The nodes are expanded according to the circled numbers. The circled (5) is the first goal node found — this is the shortest presentation that covers all the topics.

Here are two solutions:

For each topic, t, let s(t) be the length of the smallest segment that covers topic t. Let h(<TC, Segs>) = max_t∈TC s(t). That is, we find the topic t for which s(t) is maximum. Yes, it satisfies the monotone restriction as the actual distance between any two nodes is the sum of the length of the topics added between the two nodes (the only nodes that have actual distances that those where there is a path from one to the other). The difference between the h-values of the two nodes must be less than the time of the segments added to solve that goal.

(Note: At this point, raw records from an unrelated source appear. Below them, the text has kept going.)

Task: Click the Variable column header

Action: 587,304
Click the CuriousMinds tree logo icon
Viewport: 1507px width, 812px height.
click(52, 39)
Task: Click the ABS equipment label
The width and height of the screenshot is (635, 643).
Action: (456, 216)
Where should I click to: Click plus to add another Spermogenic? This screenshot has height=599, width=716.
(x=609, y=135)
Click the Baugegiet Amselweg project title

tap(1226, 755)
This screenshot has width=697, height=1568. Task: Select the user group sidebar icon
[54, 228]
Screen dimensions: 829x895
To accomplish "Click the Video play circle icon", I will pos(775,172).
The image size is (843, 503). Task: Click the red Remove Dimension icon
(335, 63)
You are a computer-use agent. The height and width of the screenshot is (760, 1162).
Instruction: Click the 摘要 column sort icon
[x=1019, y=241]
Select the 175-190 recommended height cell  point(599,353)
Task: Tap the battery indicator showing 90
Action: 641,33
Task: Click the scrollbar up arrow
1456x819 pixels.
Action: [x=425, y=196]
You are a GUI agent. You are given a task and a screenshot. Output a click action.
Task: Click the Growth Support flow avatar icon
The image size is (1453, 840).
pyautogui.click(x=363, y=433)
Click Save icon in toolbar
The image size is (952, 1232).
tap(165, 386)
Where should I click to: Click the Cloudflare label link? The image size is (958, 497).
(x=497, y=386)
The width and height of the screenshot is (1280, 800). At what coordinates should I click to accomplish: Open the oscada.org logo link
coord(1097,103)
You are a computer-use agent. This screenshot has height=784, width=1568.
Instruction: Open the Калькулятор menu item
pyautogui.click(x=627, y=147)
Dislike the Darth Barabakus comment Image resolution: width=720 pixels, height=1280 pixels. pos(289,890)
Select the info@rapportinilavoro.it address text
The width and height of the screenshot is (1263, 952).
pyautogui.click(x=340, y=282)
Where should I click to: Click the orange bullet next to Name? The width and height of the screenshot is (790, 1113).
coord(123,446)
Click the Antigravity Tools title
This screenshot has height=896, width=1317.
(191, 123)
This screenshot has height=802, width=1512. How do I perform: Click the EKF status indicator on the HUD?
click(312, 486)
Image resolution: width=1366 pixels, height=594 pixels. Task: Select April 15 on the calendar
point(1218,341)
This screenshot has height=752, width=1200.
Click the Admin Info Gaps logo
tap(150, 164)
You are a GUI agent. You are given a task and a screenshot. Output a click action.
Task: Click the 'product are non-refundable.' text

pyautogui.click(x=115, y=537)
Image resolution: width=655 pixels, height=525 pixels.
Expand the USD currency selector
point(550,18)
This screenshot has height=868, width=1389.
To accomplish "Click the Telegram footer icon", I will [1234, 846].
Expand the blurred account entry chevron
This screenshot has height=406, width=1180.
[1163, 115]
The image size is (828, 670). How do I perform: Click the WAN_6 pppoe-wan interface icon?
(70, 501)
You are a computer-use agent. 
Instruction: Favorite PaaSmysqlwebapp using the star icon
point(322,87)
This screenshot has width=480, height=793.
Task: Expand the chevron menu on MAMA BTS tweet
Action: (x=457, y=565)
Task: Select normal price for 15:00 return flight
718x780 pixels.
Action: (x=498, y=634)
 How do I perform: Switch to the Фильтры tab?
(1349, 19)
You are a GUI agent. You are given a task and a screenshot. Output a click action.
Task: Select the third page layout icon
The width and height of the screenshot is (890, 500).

For each segment let the contribution of the segment be the time of the segment divided by the number of topics the segment covers. For each topic, t, let s(t) be the smallest contribution for all of the segments that covers the topic. Let h(<TC, Segs>) = ∑_t∈TC s(t). That is, we sum s(t) for all of the topics t in TC. The intuition is that each topic t requires at least s(t) time. Note that we need to divide by the number of topics the segment covers to make sure that we do not double count the time for segments added that cover multiple topics. Yes it satisfies the monotone restriction (for similar arguments to those above).

Both of these solution require one pass through the segment database to build the s(t) function, but once this is built, the heuristic function can be computed in time proportional to the length of the To_cover list.